What do Botox, rat poison, weight-loss drugs and a fictional murder investigation have in common?
At the University of Nevada, Reno they are the starting point for a new course designed to make science more engaging, accessible and relevant to everyday life while building the kind of scientific thinking that can support future study in science-related fields.
Titled "The Biochemistry of poisons, toxins & venoms," the course moves beyond a traditional focus on memorizing facts and formulas. Instead, it uses real-world examples to show how scientific concepts appear in everyday settings in unexpected ways, from medicines and cosmetics to environmental exposures and public health issues. Students are encouraged to question assumptions, evaluate evidence and consider how science informs daily decisions.
The course was developed by Assistant Professor Scott Barnett, a pharmacologist in the College of Agriculture, Biotechnology & Natural Resources’ Department of Biochemistry, Molecular Biology & Biotechnology, who began with a simple question: What class would he have wanted as an undergraduate that did not exist?
His answer was a course that begins with the most compelling parts of biology and chemistry, topics often reserved for advanced coursework or professional school, and works backward to the underlying scientific principles.
“Instead of starting with dense equations or abstract mechanisms, I wanted students to first encounter science in the real world,” Barnett said. “The class explores real-life issues involving arsenic in groundwater, lead exposure in drinking water, opioid overdoses, radiation, poisonous plants and deadly venoms.”
That approach also shapes who the course was built for.

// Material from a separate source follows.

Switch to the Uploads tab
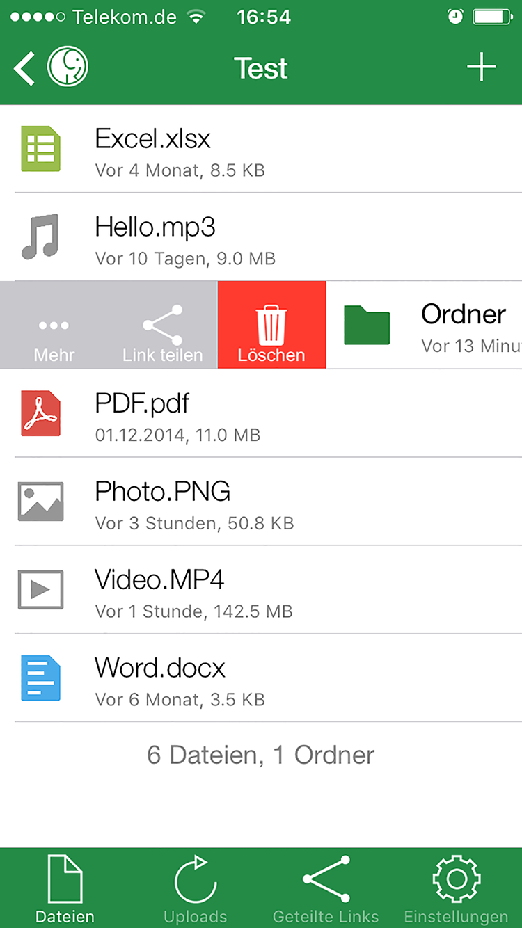The image size is (522, 928). point(196,889)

First offered this spring, the course was intentionally designed as a “big tent” class, welcoming students from a wide range of academic backgrounds without requiring prior science coursework. The inaugural cohort included biochemistry majors, veterinary science students, liberal arts majors and others who might not have otherwise enrolled in a science-focused class.
The course fulfills the University’s Core Objective Nine requirement as part of the Silver Core Curriculum, which examines how scientific and technological developments shape society and the environment. It also serves as a directed elective for the University’s forensic studies certificate, allowing students to satisfy a general education requirement while exploring potential interests in forensic science and related careers.
The curricular structure sets the stage for how the material comes to life in the classroom.
“The dose makes the poison”
Best known for smoothing wrinkles, Botox serves as one of the course’s most memorable lessons. Students first learn about botulinum toxin, one of the deadliest substances known to science, so potent that even microscopic amounts can be lethal. The same compound, however, appears in clinics as Botox, where it is safely administered in controlled doses for cosmetic and medical treatments.
“The contrast often surprises students,” Barnett said. “What begins as a lesson about a deadly toxin quickly becomes an exploration of how the same molecule can both harm and heal.”
Barnett points to a principle dating back to Renaissance physician Paracelsus: “the dose makes the poison,” meaning chemicals are not inherently good or bad. Their effects depend on how, where and in what amount they are used.
That idea becomes the organizing thread for the next set of examples.
In one case, students learn how warfarin, originally developed as a rat poison, is now widely used as a medication to prevent strokes, heart attacks and blood clots. The example reinforces that even familiar substances, including common pain relievers such as acetaminophen, can become harmful at high doses, depending on how they are used.
The same principle then extends beyond synthetic chemicals into discoveries from nature. Long before drugs such as Ozempic and Wegovy became household names, scientists studied a peptide found in the venom of the Gila monster, a large desert lizard native to the American Southwest. The discovery helped inspire a new class of medications used to treat diabetes and obesity, showing how compounds evolved for one purpose in nature can become powerful tools in modern medicine.
By the end of the semester, students apply these concepts in a different way.
CSI meets toxicology
The semester culminates in a fictional death investigation. Working in teams, students receive case files containing interviews, symptom reports and forensic evidence. Rather than following a script, they must sort through the information, identify the most likely poison or toxin, and propose laboratory tests that could confirm their theory.
The exercise draws on the appeal of true-crime storytelling, but replaces speculation with toxicology, evidence and scientific reasoning.
For Barnett, the goal is not the mystery itself, but the process it requires: learning how to think through complex, uncertain problems using scientific evidence.
Reinforcing critical thinking: AI as a tutor
Barnett has also incorporated artificial intelligence into the course, but with a deliberate approach. Instead of using AI to provide answers, he developed a custom AI tutor that guides students through concepts step by step.
The tool points students toward relevant material, asks follow-up questions and encourages them to reason through problems rather than rely on direct solutions.
For Barnett, the goal is to create a low-pressure environment where students can explore unfamiliar ideas, build confidence and develop stronger problem-solving skills.
“My hope is that students leave the course with the confidence to ask better questions, think critically about the information they encounter and make more informed decisions about the world around them,” he said.